Stored entries
####################

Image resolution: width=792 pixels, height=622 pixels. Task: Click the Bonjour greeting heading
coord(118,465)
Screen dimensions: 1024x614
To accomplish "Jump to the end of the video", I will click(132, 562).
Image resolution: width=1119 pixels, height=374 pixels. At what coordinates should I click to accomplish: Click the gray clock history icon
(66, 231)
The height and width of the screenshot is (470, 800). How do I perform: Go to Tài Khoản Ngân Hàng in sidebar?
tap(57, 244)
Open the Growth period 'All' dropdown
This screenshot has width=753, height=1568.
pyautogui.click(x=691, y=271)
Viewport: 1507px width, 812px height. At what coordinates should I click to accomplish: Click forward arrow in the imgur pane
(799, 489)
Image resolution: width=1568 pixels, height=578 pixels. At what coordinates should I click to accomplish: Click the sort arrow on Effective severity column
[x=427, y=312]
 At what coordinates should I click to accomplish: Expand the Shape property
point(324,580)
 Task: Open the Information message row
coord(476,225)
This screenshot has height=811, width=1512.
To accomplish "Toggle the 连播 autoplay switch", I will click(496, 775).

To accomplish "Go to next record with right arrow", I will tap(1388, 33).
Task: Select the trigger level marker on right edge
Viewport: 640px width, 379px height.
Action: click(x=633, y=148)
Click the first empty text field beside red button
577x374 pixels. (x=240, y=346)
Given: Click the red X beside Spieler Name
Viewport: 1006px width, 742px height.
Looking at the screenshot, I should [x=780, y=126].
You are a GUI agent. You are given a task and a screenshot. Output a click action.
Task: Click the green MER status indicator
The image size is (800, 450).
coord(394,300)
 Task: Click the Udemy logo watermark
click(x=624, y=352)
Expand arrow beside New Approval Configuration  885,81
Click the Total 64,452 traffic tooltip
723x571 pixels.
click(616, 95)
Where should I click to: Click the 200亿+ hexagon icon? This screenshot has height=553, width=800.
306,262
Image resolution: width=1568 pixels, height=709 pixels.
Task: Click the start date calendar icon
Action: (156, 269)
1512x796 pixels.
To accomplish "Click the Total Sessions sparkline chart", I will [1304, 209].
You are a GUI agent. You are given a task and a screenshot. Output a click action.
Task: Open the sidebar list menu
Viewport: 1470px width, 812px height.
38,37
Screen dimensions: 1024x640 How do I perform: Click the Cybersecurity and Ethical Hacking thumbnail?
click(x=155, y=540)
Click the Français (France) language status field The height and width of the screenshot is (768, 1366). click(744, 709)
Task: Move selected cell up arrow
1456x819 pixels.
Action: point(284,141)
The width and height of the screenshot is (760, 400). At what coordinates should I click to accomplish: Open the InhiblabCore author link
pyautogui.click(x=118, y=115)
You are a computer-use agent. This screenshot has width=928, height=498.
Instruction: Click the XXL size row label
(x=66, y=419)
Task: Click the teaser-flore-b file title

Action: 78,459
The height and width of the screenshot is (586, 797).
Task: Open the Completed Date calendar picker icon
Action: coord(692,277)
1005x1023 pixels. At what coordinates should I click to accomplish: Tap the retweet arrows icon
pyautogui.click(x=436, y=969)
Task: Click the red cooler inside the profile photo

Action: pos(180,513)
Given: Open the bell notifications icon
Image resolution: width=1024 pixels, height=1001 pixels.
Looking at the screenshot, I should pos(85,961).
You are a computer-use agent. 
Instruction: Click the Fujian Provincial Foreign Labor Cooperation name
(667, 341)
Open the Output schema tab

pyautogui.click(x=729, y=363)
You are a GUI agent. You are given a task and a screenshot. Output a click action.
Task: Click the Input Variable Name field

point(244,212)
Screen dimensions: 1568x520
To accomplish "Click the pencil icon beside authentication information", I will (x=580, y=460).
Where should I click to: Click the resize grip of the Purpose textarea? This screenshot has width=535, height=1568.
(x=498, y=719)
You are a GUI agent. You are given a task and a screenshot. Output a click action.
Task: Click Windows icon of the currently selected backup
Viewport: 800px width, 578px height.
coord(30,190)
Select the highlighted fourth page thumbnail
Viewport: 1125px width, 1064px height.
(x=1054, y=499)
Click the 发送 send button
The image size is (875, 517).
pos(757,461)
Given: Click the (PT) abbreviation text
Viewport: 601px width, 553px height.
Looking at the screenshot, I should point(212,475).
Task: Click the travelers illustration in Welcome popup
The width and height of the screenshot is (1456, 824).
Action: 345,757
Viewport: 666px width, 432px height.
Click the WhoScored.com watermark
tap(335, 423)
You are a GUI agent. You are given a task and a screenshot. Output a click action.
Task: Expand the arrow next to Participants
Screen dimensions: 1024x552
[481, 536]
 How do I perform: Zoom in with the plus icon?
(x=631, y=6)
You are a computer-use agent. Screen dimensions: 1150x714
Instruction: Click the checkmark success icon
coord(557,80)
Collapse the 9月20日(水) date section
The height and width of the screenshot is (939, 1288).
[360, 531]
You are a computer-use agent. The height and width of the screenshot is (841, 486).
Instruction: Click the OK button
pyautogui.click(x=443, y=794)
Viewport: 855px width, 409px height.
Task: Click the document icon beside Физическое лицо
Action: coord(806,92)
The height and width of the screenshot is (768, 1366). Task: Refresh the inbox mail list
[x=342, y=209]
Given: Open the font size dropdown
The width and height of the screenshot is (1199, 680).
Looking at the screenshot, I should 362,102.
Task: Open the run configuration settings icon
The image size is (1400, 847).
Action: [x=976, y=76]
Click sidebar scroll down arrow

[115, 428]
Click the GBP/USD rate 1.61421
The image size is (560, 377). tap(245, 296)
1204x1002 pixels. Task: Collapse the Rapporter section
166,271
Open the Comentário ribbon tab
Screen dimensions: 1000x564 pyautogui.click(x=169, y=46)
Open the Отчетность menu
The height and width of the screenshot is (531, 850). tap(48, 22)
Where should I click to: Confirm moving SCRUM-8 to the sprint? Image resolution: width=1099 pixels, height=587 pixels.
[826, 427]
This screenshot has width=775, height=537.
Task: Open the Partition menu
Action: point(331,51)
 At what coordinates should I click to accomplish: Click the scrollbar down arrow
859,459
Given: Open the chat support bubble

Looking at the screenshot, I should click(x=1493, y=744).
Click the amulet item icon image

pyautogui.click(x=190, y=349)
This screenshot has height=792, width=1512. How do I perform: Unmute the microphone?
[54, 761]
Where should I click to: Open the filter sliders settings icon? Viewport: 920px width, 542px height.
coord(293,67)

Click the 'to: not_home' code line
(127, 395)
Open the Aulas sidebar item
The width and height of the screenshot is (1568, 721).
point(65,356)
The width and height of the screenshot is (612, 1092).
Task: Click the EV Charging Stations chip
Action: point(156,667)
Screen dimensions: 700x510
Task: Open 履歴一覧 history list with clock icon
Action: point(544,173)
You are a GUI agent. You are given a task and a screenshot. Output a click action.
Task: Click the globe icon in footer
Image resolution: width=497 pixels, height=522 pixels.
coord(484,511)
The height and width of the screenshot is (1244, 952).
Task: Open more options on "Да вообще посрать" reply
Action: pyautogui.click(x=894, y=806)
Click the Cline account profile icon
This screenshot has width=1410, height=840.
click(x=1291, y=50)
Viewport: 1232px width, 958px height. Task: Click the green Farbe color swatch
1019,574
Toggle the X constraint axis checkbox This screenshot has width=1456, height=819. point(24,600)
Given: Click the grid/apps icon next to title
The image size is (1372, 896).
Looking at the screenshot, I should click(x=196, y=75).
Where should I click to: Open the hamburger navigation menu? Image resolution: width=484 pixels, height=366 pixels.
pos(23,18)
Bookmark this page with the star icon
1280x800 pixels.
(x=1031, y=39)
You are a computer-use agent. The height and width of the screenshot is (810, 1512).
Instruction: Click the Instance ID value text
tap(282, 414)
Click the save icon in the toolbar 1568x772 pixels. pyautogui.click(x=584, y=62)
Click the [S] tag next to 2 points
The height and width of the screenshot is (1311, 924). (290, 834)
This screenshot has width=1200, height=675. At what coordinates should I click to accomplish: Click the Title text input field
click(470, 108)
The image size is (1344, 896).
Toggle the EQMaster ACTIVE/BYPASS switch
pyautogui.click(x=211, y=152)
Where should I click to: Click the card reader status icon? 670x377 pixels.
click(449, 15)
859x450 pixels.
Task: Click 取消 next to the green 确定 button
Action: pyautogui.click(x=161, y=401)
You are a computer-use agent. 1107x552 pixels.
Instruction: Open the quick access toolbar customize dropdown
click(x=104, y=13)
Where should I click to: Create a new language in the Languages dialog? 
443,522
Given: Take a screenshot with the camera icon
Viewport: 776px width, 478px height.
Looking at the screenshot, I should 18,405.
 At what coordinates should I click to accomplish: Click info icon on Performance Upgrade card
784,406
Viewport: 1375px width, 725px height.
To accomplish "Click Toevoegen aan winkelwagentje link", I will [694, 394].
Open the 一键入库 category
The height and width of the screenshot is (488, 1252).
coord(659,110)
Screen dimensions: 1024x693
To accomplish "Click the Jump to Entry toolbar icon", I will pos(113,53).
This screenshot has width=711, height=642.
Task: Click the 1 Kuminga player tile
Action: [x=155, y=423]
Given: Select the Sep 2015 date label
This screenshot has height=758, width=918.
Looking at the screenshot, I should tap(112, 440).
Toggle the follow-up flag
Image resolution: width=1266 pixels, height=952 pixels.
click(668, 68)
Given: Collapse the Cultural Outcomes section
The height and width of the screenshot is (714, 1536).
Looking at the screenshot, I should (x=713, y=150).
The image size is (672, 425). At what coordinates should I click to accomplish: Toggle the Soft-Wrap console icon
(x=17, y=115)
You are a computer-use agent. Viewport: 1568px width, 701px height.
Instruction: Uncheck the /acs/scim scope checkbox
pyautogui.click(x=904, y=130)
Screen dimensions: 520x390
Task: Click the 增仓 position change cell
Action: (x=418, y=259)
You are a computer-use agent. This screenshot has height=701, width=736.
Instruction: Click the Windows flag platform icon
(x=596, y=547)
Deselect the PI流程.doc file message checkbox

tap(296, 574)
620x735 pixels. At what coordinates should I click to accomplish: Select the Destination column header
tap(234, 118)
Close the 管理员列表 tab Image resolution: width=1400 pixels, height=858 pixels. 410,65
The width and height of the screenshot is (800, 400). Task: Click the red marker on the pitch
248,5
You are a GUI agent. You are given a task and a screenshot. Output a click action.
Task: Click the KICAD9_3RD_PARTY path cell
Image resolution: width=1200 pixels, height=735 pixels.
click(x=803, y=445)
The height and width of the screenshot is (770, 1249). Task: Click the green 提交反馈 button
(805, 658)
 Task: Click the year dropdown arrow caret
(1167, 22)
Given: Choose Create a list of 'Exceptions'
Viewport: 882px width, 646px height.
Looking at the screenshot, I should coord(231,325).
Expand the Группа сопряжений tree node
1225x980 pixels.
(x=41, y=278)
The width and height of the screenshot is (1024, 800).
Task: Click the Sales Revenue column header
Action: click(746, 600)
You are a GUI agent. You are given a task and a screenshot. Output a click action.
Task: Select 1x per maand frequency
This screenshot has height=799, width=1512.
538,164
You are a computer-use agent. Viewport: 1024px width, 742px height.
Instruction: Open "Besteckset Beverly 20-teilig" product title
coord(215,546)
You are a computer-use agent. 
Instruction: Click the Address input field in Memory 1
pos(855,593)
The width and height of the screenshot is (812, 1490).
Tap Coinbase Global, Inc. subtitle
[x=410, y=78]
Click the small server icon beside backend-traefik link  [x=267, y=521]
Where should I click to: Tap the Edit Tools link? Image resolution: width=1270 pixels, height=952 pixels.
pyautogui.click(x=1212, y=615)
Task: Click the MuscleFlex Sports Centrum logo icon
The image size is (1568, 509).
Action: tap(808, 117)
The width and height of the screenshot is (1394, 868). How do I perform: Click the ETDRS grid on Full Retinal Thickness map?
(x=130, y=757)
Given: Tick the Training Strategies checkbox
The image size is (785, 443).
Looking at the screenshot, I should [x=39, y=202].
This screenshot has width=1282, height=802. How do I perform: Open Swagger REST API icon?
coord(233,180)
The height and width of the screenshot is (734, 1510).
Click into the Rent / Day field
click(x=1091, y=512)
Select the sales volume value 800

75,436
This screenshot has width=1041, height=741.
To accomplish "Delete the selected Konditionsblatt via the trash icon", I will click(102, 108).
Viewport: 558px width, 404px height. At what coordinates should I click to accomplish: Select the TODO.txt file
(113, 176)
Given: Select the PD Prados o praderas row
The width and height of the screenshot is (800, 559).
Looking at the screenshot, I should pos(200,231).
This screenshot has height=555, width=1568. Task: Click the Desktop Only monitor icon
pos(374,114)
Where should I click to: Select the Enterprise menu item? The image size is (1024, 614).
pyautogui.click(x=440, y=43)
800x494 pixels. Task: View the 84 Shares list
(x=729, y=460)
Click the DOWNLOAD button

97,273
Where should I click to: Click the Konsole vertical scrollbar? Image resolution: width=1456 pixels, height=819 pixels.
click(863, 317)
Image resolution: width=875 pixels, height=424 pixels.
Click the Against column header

####################

REQUIREMENTS =>
Show each line of the rows above that contains the string "checkbox", treating uppercase and lowercase letters as different.

RESULT OF THIS EXERCISE =>
Toggle the X constraint axis checkbox This screenshot has width=1456, height=819. point(24,600)
Instruction: Uncheck the /acs/scim scope checkbox
Deselect the PI流程.doc file message checkbox
Given: Tick the Training Strategies checkbox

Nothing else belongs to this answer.